Data Standards Component
A data standards component is a discrete unit or subsection of a complete data standards package. This may be a particular anatomical piece of a specific data standards package or it may be defined separately and autonomously to be incorporated into a wide variety of different data standard packages. Common data standards components (ordered by most primitive to most complex) are listed below:
- Data Type - A primitive data type is one of the most fundamental principles for defining what type of information a piece of data is. Common data types are: boolean, integer, string, and date.
- Identifiers - Identifiers provide a shorthand way to reference a unit of data or a specific entry in a codelist or classification scheme. Typically identifiers are intended to be unique within a local or global context (UIDs, and UUIDs). This can include both UUIDs intended to serve as their own widely used standards as well as commonly used code lists and classification schemes. For example, “
US
” is the ISO 3166-1 alpha-2 code for the United States of America while515112
is the North American Industry Classification System (NAICS) code for FM radio stations. - Vocabulary - A vocabulary establishes standardized terms with consistent semantic definitions. These are typically constrained to a particular namespace or domain. The terms are the machine readable labels for individual data elements or a group of data elements. They can be thought of as the column headings in a spreadsheet of tabular data along with their definitions in a data dictionary. For example, the Dublin Core Metadata Initiative establishes a term and definition for a variety of common metadata elements like “publisher.”
- Schema - A schema can be a data model or database schema defining relationships between different pieces of information. Schemas can be described using SQL, UML, XSD, or JSON Schema.
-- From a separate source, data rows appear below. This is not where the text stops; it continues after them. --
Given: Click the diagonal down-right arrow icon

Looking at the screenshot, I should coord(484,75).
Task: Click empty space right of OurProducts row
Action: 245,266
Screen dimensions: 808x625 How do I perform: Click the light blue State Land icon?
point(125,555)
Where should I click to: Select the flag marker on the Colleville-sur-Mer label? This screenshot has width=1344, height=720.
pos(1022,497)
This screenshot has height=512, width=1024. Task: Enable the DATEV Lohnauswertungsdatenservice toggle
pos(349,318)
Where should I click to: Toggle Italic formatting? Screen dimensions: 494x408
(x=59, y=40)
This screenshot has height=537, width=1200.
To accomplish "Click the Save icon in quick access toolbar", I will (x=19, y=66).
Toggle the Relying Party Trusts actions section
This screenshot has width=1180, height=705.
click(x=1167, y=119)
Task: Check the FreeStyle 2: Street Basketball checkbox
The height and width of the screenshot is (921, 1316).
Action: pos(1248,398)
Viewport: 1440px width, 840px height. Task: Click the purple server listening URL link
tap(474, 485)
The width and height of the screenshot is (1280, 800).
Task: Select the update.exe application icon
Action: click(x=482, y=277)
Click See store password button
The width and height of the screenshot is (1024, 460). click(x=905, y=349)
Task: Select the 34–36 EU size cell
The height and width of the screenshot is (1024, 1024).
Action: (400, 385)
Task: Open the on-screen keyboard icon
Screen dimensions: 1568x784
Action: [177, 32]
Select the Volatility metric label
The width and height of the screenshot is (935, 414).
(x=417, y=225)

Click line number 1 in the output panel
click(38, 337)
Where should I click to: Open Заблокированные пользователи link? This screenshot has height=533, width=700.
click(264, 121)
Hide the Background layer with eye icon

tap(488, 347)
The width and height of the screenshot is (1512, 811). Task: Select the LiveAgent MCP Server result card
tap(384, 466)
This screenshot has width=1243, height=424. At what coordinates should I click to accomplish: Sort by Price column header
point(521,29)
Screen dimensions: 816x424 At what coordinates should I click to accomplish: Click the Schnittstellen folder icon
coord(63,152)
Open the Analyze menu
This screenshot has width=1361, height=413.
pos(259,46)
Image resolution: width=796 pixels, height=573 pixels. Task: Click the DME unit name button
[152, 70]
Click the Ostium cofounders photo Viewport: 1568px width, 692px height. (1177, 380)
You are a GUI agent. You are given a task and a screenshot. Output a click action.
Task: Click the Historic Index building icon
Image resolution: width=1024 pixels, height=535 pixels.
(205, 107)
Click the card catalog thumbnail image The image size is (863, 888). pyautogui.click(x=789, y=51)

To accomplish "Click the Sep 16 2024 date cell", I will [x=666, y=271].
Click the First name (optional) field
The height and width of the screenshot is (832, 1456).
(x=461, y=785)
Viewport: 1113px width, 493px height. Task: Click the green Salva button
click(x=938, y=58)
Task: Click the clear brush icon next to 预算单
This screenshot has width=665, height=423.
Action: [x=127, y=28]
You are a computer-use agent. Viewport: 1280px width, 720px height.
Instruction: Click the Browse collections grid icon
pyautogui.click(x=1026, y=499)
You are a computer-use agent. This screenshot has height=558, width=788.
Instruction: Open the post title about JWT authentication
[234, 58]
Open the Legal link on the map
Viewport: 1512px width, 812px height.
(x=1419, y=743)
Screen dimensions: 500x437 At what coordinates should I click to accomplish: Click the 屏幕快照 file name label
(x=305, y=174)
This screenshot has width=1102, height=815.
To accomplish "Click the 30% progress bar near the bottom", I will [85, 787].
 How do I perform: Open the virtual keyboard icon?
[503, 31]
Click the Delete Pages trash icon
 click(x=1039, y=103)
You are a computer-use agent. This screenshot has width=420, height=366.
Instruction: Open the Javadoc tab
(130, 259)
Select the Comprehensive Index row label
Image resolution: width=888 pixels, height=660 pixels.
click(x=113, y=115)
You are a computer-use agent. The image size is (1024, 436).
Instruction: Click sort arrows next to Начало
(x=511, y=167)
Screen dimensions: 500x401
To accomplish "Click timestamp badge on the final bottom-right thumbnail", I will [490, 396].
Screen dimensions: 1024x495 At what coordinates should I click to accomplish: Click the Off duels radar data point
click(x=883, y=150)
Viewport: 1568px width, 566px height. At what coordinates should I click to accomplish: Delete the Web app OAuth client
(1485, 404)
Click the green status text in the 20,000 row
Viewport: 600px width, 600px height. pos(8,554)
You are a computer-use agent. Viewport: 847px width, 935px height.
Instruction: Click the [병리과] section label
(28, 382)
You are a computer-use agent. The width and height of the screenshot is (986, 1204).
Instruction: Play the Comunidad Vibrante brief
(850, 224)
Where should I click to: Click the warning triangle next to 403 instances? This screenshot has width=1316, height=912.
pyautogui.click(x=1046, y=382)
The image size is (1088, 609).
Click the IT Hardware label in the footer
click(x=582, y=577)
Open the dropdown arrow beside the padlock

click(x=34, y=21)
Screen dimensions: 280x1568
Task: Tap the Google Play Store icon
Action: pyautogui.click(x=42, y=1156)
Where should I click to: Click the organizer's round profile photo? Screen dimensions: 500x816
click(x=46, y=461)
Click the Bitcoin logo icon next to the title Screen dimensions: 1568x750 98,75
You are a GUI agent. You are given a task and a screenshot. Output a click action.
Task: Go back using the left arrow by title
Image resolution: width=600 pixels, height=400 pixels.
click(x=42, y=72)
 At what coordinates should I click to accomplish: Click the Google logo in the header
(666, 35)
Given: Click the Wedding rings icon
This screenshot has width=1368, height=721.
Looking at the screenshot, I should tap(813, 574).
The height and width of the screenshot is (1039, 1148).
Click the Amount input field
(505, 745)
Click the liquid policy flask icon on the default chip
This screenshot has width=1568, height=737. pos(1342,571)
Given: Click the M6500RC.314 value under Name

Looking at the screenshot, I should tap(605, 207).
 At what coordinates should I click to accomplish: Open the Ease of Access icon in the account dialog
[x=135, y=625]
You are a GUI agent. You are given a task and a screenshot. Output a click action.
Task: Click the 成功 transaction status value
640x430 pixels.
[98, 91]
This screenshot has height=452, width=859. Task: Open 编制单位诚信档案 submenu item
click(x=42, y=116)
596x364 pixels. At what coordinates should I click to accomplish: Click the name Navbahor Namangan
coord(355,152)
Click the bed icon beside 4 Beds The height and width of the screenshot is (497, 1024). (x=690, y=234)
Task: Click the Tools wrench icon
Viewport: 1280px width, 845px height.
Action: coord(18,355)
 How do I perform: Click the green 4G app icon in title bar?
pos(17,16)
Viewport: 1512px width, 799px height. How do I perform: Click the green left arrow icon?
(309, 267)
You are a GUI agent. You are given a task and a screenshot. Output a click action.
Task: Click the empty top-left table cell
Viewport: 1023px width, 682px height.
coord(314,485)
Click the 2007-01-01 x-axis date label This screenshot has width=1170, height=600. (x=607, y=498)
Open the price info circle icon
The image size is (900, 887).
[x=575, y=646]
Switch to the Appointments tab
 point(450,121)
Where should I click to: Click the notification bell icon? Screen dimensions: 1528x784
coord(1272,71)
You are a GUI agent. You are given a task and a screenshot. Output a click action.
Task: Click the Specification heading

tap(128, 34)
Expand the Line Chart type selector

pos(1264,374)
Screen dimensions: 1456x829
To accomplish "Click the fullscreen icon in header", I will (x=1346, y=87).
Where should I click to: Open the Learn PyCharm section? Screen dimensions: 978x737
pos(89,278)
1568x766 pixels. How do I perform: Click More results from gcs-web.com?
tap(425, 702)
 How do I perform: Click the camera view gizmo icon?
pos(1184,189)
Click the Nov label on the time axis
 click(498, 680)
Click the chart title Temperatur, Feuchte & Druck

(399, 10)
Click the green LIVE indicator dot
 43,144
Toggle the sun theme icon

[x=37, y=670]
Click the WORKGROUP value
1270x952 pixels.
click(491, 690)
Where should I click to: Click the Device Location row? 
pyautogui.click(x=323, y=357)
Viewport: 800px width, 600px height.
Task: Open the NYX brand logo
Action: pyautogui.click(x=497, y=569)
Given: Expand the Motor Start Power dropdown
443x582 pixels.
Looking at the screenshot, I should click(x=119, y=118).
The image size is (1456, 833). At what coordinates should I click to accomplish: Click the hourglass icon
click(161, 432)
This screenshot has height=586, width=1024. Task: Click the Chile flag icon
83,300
- Format - The format or “serialization format” is the syntax, encoding, and file format or media type for storing or transmitting your data. On the web, formats are associated with standardized media type identifiers, like
application/json
. Common data formats include JSON, CSV, and XML. - API - An application programming interface (API) is a predefined protocol for reading and/or writing data using a filesystem, a database, or across a network. Common types of data APIs include OBDC and SQL for databases and REST APIs for the web.
Data Standards Package
A data standards package is a specification that articulates the implementation of most of the different components of a full data standard anatomy. Sometimes this is referred to as an Application Profile, but different frameworks and communities have different names for their particular assemblage of components. For example, in the context of NIEM, this is referred to as Information Exchange Package Documentation (IEPD).
Data Standards Framework
A data standards framework is a flexible or comprehensive system of reusable data standards components. Data standards frameworks are intended to allow components to be mixed and matched to serve a wide range of use cases and could be assembled to generate a dynamic or near infinite set of data standards packages. Examples of data standards frameworks include the National Information Exchange Model (NIEM), the Dublin Core Metadata Initiative (DCMI), and Schema.org.